Task description: Find the line that contains "Research (18, 2406)". Then set down that line and all the lines after it, to the end of the records, exactly and with nothing added.
--- Data Enclosed Below ---
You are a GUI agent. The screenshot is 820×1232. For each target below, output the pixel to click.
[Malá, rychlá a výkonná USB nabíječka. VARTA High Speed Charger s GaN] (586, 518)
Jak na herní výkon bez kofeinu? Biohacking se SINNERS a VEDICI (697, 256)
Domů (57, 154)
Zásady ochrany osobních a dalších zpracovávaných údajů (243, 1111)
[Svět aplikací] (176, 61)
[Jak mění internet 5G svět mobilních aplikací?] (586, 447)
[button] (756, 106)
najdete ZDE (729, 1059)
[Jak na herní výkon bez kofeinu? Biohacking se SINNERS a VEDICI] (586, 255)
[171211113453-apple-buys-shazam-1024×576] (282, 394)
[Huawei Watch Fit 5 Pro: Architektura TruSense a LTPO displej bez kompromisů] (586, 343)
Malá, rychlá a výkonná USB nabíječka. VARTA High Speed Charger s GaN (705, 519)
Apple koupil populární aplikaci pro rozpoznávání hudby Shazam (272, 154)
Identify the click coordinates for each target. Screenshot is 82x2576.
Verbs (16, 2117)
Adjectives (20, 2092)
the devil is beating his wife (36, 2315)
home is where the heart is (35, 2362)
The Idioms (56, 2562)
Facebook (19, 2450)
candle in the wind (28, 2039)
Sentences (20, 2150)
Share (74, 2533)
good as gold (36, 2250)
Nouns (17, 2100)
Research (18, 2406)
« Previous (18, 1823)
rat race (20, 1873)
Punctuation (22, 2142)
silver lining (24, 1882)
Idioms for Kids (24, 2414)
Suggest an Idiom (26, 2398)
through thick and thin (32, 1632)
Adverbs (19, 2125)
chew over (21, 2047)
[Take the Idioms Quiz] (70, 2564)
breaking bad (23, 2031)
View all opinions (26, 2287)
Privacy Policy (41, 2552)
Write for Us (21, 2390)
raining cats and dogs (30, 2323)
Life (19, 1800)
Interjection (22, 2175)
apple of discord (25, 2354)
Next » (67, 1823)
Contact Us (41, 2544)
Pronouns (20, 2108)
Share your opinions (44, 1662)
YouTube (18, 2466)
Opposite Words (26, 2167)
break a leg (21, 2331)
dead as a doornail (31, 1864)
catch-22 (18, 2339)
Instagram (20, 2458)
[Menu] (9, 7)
--- End of Enclosed Data ---
Solution:
Research (18, 2406)
« Previous (18, 1823)
rat race (20, 1873)
Punctuation (22, 2142)
silver lining (24, 1882)
Idioms for Kids (24, 2414)
Suggest an Idiom (26, 2398)
through thick and thin (32, 1632)
Adverbs (19, 2125)
chew over (21, 2047)
[Take the Idioms Quiz] (70, 2564)
breaking bad (23, 2031)
View all opinions (26, 2287)
Privacy Policy (41, 2552)
Write for Us (21, 2390)
raining cats and dogs (30, 2323)
Life (19, 1800)
Interjection (22, 2175)
apple of discord (25, 2354)
Next » (67, 1823)
Contact Us (41, 2544)
Pronouns (20, 2108)
Share your opinions (44, 1662)
YouTube (18, 2466)
Opposite Words (26, 2167)
break a leg (21, 2331)
dead as a doornail (31, 1864)
catch-22 (18, 2339)
Instagram (20, 2458)
[Menu] (9, 7)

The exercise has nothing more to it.